*Work instructions:*
**a)** Duplicate the part of the witness text starting with "Every v0.6.4+ release" and going on through "# 2. Extract.".
**b)** Rewrite the paragraph of the witness text that begins "Counter values are exposed" in a shorter form that keeps its main facts.

*Passage:*
········

See CHANGELOG.md for the per-version "what changed" list — schema bumps, new probed languages, clustering rule changes, bug fixes. The README intentionally stays version-agnostic; pinning version detail here just drifts.
See DESIGN.md for the roadmap.
Counter values are exposed as exported mutable globals named
__witness_counter_<id> (plus __witness_brval_<id> /
__witness_brcnt_<id> from v0.6.1+), not via a dump function — any
conformant Wasm runtime can read coverage with a two-line
instance.get_global call. No cooperation protocol with the
module-under-test is required.
Every v0.6.4+ release ships a compliance-evidence.tar.gz archive
containing the eleven verdict directories with end-to-end MC/DC
reports, DSSE-signed in-toto Statements per verdict, an ephemeral
public key, and a V-model traceability matrix. Verify it:
# 1. Download the compliance archive for the latest release.
gh release download v0.8.0 \
--repo pulseengine/witness \
--pattern '*compliance-evidence*'
# 2. Extract.
tar -xzf witness-v0.8.0-compliance-evidence.tar.gz
# 3. See the per-verdict scoreboard with proved/gap/dead totals.
cat compliance/verdict-evidence/SUMMARY.txt
# 4. Verify a signed predicate against the verifying key.
witness verify \
--envelope compliance/verdict-evidence/httparse/signed.dsse.json \
--public-key compliance/verdict-evidence/verifying-key.pubThe verify command prints OK — DSSE envelope … verifies against …
and exits zero. Tampering with the envelope or the public key fails
verification with a clear error and a non-zero exit. The cosign verify-blob command works equivalently — the envelope is
standards-compliant DSSE.

········

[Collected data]
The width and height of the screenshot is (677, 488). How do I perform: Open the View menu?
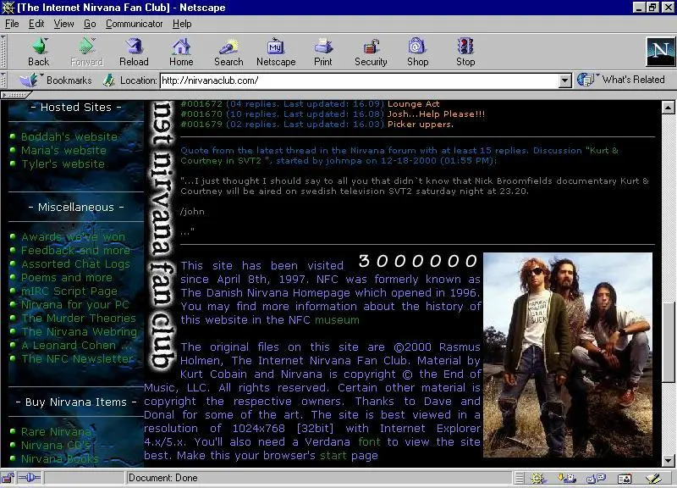tap(64, 24)
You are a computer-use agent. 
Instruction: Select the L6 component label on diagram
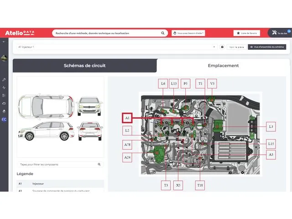point(163,83)
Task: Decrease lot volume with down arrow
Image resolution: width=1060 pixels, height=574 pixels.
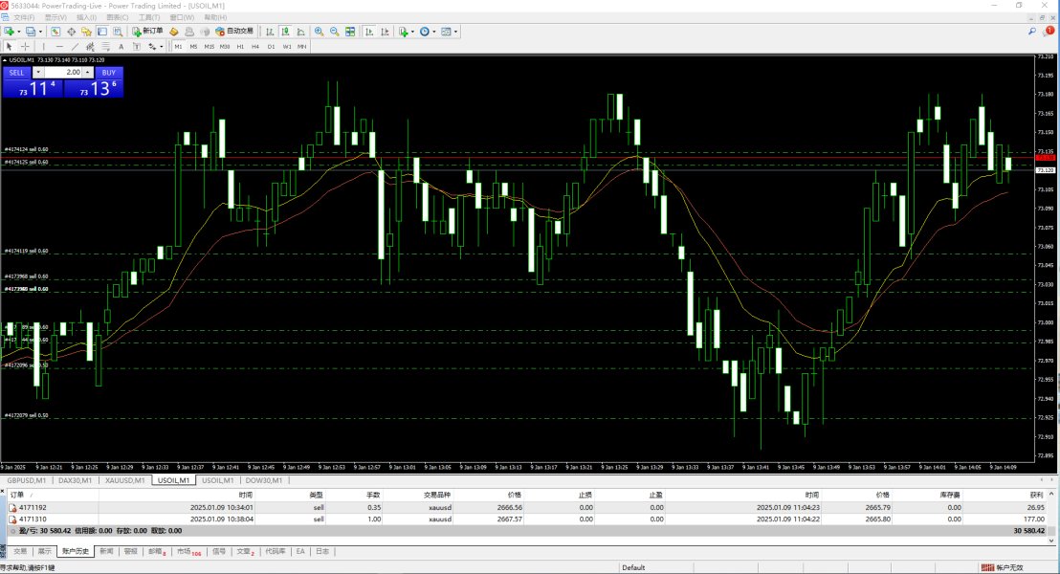Action: 38,73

········

*Solved tasks:*
**a)**
Every v0.6.4+ release ships a compliance-evidence.tar.gz archive
containing the eleven verdict directories with end-to-end MC/DC
reports, DSSE-signed in-toto Statements per verdict, an ephemeral
public key, and a V-model traceability matrix. Verify it:
# 1. Download the compliance archive for the latest release.
gh release download v0.8.0 \
--repo pulseengine/witness \
--pattern '*compliance-evidence*'
# 2. Extract.

**b)** Coverage counters are exported mutable globals named __witness_counter_<id>, with __witness_brval_<id> and __witness_brcnt_<id> added from v0.6.1+, instead of a dump function. Any conformant Wasm runtime can read them with a two-line instance.get_global call, and the module under test needs no cooperation protocol.